* Data extracts:

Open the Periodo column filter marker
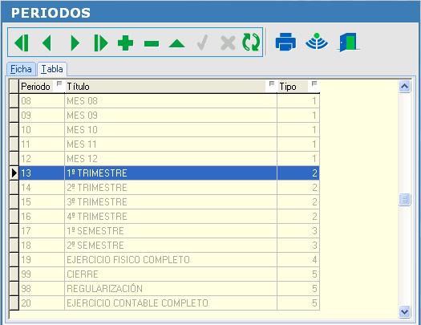The width and height of the screenshot is (421, 325). pos(59,83)
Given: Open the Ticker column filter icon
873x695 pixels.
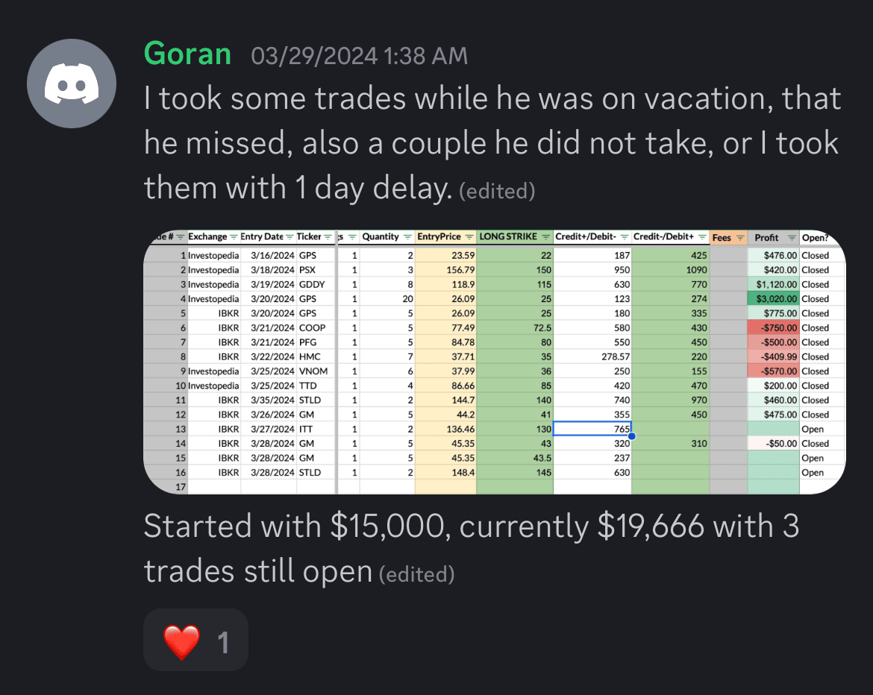Looking at the screenshot, I should (x=328, y=237).
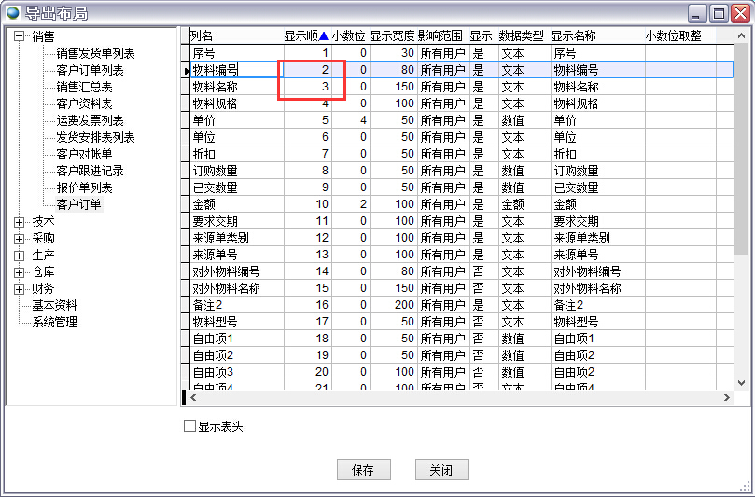Screen dimensions: 755x498
Task: Expand the 技术 tree node
Action: [20, 221]
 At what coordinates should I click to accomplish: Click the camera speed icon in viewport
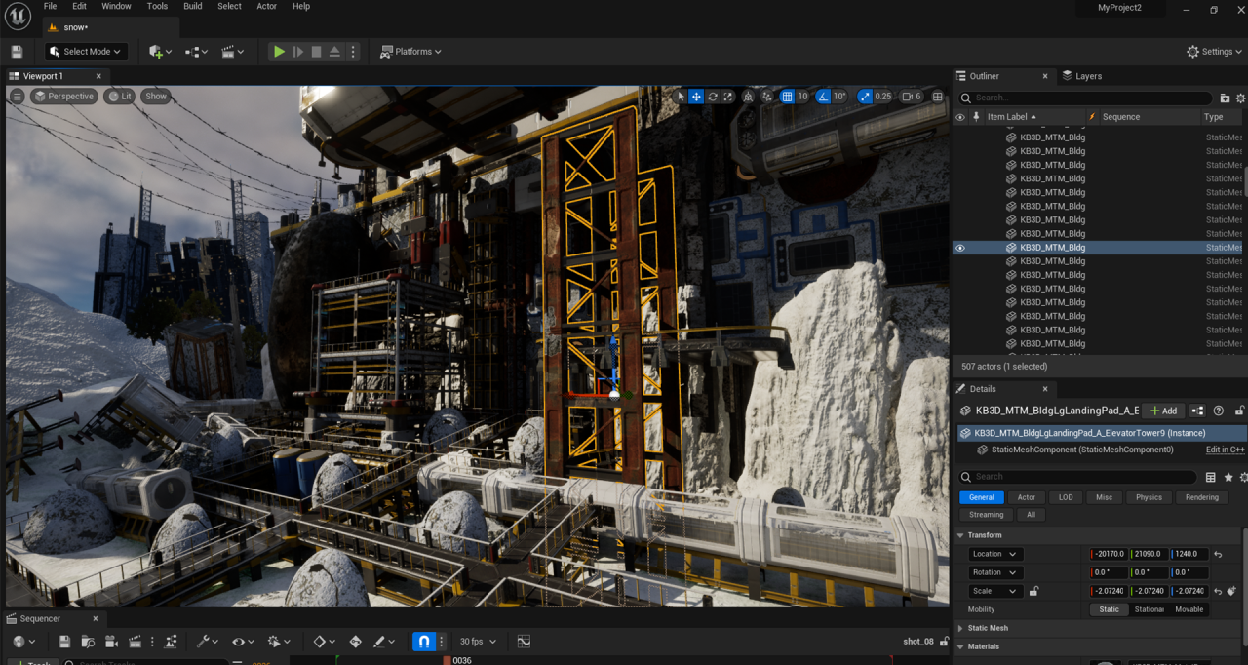pyautogui.click(x=908, y=97)
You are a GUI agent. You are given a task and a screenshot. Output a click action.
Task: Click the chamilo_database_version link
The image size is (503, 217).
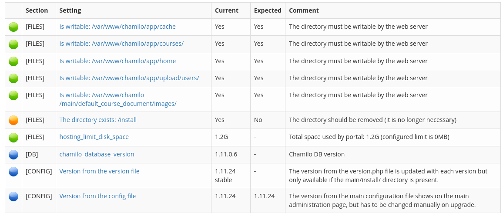point(97,154)
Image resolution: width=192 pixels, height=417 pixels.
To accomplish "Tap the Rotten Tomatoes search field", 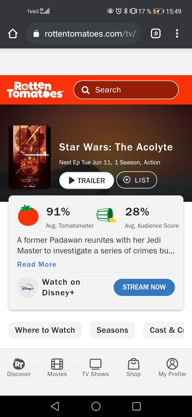I will (x=126, y=90).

* Try it:
Skip the pictures, please, and transcribe only the lines from the beginning of the material through the one that contains "Given: Open the Ticker column filter icon".

* Result:
Open the Periodo column filter marker
The width and height of the screenshot is (421, 325). pos(59,83)
Given: Open the Ticker column filter icon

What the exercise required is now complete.